Quoting  Matěj Cepl <mcepl@cepl.eu> (snt: 2020-10-22 12:28 +0200 CEST) (rcv: 
2020-10-22 12:29 +0200 CEST):
> Reinoud Zandijk píše v Čt 22. 10. 2020 v 10:54 +0200:
> > On Wed, Oct 21, 2020 at 03:37:15AM +0000, William Bader wrote:
> > A shared repository would be handy indeed. If don't know if 
> > github is a good idea since it can frament a lot but it needs 
> > a maintainer/shared git account so it doesn't get lost.
> 
> Fear of fragmentation is largely exaggerated: if there is one 
> obvious central repository (e.g., 
> https://github.com/jeffrey-kingston/lout or 
> https://github.com/lout/lout) with somebody really taking care 
> of it (so pull requests are reviewed and merged in the 
> reasonable amount of time),
[...]

The question is: how often do new pull requests come in and
how fast they need to be reviewed.
The lower the traffic, the easier it is for people to make it in short
windows of free time.
I would guess it's rather low-traffic on lout, but William Bader
mentioned 1300 lines of patch-code already existing.
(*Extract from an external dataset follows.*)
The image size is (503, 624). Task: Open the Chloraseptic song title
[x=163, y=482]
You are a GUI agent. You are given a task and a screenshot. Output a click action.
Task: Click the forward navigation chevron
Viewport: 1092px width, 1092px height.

Opening a repository is one thing. Having the time to manage it is
a different thing. And if you don't know the source-code well, it may
take a while to say yes or no to pull-requests.

That in mind, William Bader looks like the ideal new maintainer ;-)

Ciao,
  Oliver


P.S.: I'm not using lout at the moment and I'm on the LaTex side again.
      But to have a working lout (without bugs) is always a good idea.
      I just recommended lout to someone (a friend of functional
      programming) some months ago for making his flyers.